Soft Cell - Non-Stop Erotic Cabaret Music Album Reviews

Soft Cell - Non-Stop Erotic Cabaret Music Album Reviews
Each Sunday, Pitchfork takes an in-depth look at a significant album from the past, and any record not in our archives is eligible. Today, we revisit the English duo’s 1981 debut, a daring landmark of synth pop that went unexpectedly mainstream.

From the beginning, Soft Cell never looked quite right together. When the British duo made its debut on Top of the Pops in 1981, as its strutting, stripped-down cover of “Tainted Love” was climbing the charts, 24-year-old singer Marc Almond introduced himself in heavy black eyeliner, a studded neckband, and gold bangles, pouting and gyrating around the stage. Standing at a keyboard behind him was 22-year-old producer Dave Ball, the buttoned-up game-show host to Almond’s outré clubgoer. As Soft Cell, they created electronic pop tempered with Northern soul, the strain of American blues and soul music then being pumped through raucous UK clubs that rivaled New York City’s most debauched discos. The pair would leave a transgressive mark on the early 1980s and beyond, to their dismay.

Almond grew up in Southport, a seaside town north of Liverpool where he felt out of place from an early age. Using pirate radio and movies as an escape from an abusive home life, he fostered an early love of camp and performance as someone “sexually confused, academically disadvantaged, and physically challenged,” as he wrote in his 1999 autobiography, Tainted Life. By the time he left for school in Leeds, Almond found delight in the bedsit he rented beneath a brothel, the only space he could afford. He festooned it with posters and red neon lights, planting the seeds for the delightfully sordid settings that would populate his lyrics.

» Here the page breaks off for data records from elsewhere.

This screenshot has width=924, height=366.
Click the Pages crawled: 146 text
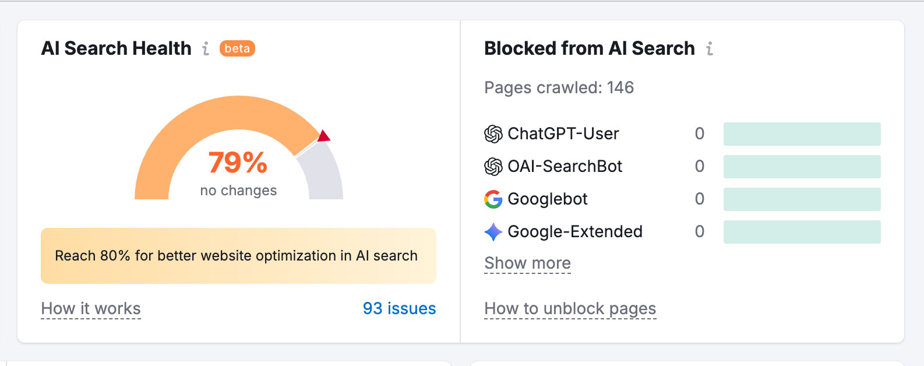(x=559, y=87)
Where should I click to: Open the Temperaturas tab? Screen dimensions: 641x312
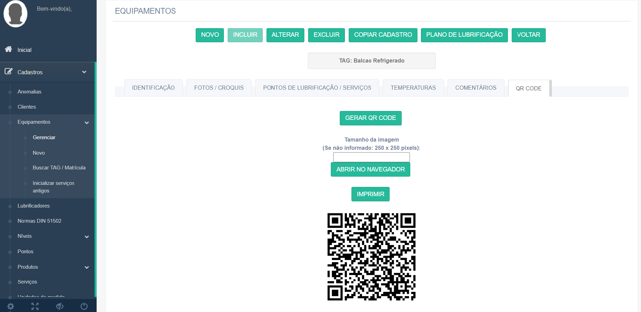(413, 88)
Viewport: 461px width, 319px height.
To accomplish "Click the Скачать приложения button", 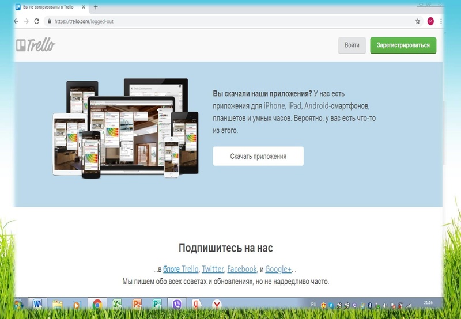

Ball was raised farther up the coast, adopted into a working-class family in Blackpool. He spent his youth attending parties at clubs like the Highland Room, the town’s premier Northern soul spot, and obsessively collecting Tamla and Stax singles after he heard them on the tartan-carpeted dancefloor. It was at one of those clubs that the 16-year-old Ball heard Gloria Jones’ voice for the first time, when her original rendition of “Tainted Love” sent his head spinning.

By 1977, both were enrolled at Leeds Polytechnic; Almond, who had already earned a reputation as a scandalous performance artist (cat food and bloodletting were common elements), happened to be the first person Ball saw on campus, unmissable in gold lamé jeans and a leopard-print T-shirt. They were fast friends, kindred spirits in their obsessive love of punk and electronic music, cult films, and kitsch. Once Ball started to work seriously with a Korg synthesizer, he brought his experiments to Almond, pushing Soft Cell—a play on words that summed up their favorite themes of “consumerist nightmares and suburban insanity”—into its early stages.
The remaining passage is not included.